_Work request_
Find all lines in the records that include the word "computer", and copy them out.

[Stored records]
---

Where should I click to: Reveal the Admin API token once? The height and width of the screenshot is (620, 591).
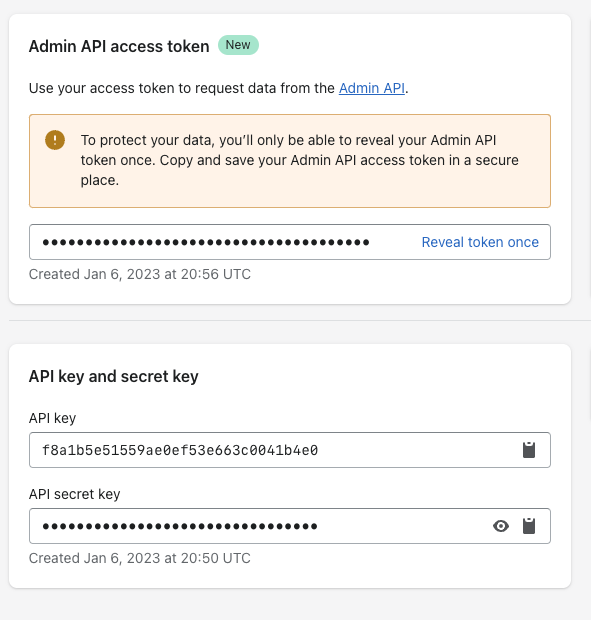coord(480,242)
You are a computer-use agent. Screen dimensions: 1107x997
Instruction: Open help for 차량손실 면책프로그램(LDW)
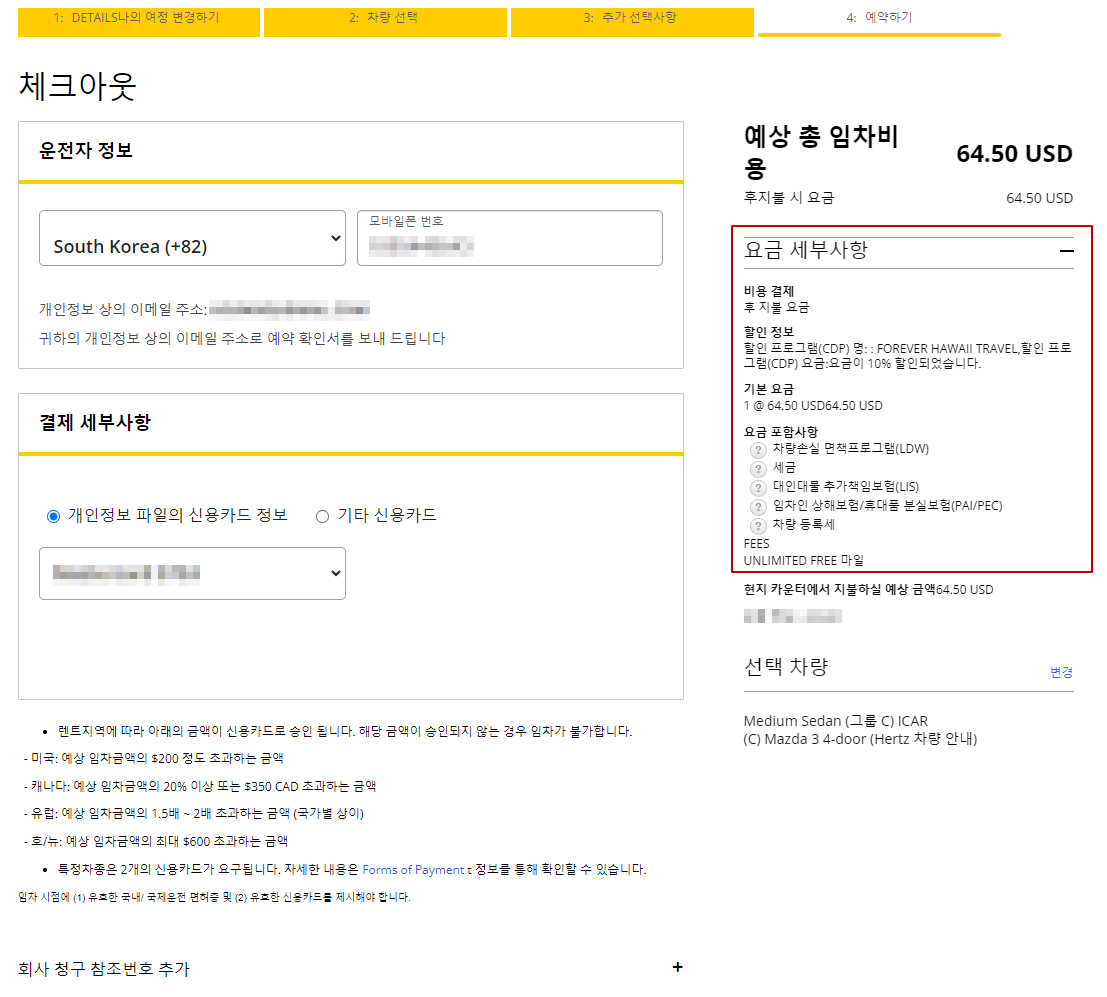(758, 451)
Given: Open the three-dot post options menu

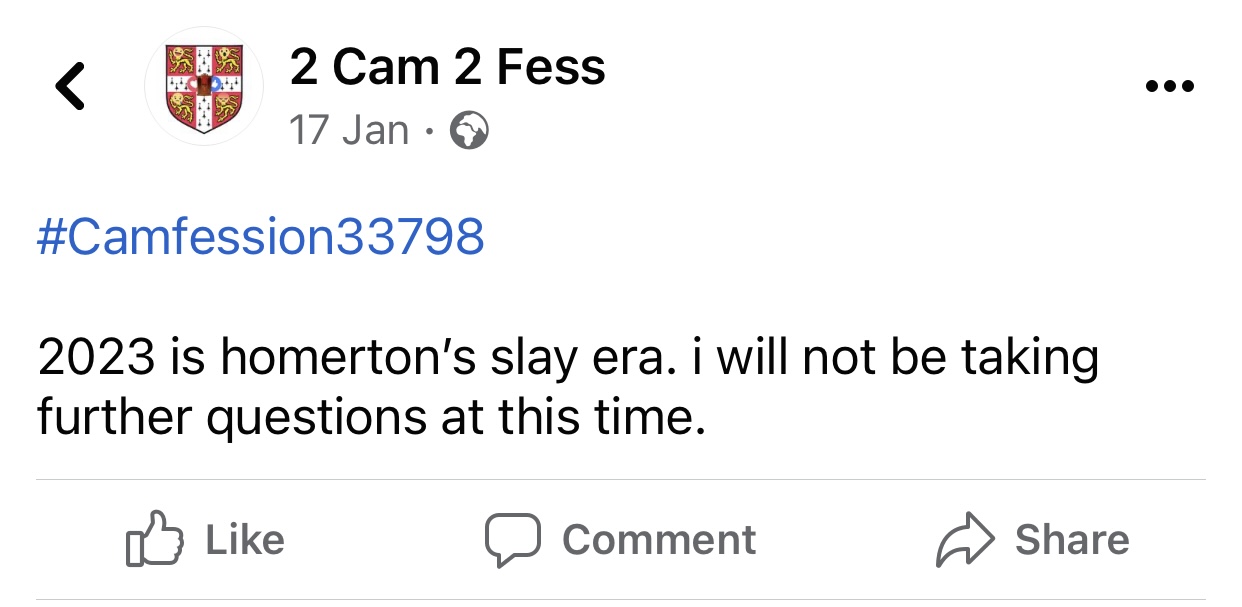Looking at the screenshot, I should point(1169,87).
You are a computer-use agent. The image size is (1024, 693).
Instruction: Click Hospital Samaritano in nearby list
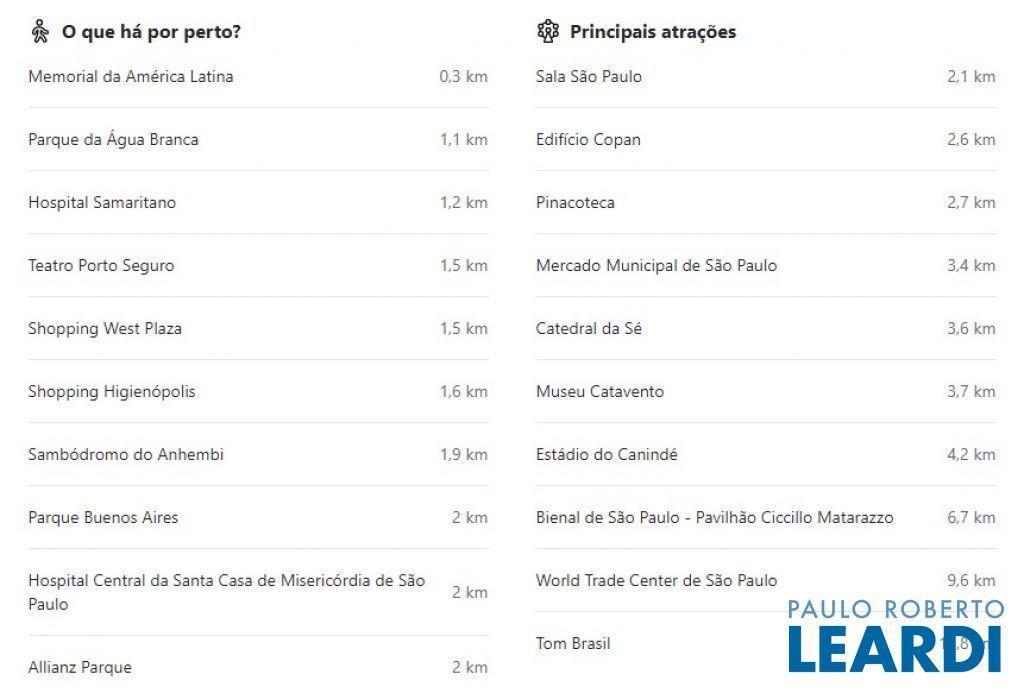coord(102,202)
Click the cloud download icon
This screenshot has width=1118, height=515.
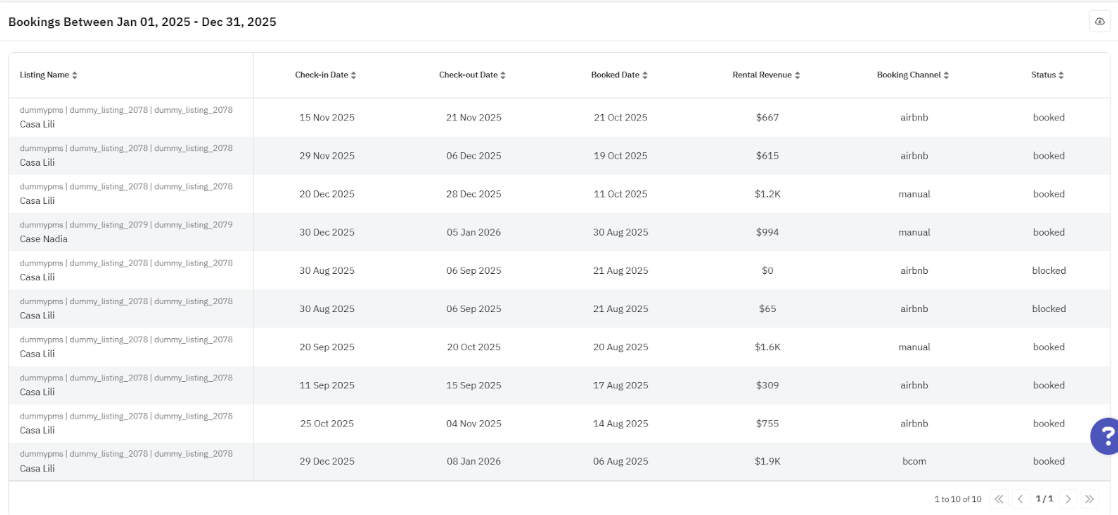pyautogui.click(x=1100, y=21)
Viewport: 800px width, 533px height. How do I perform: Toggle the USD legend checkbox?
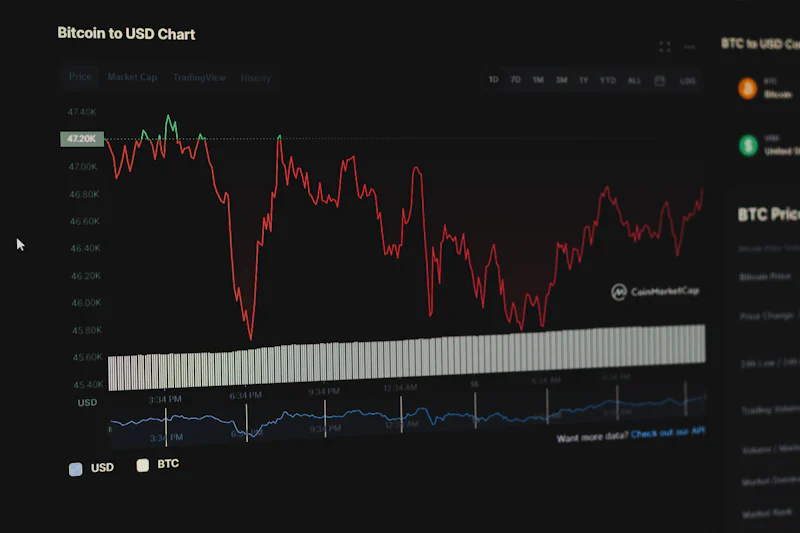[x=76, y=468]
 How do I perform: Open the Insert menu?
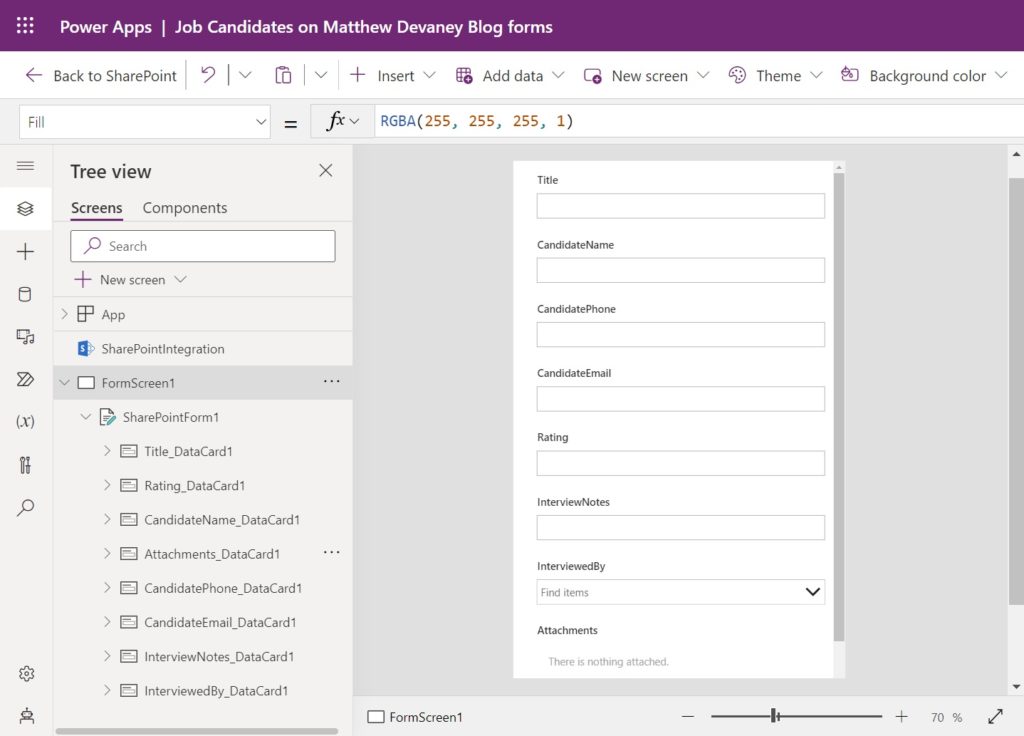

---

_Task solution_
You are a computer-use agent. Screen dimensions: 1107x997
You are a computer-use agent. The image size is (1024, 693).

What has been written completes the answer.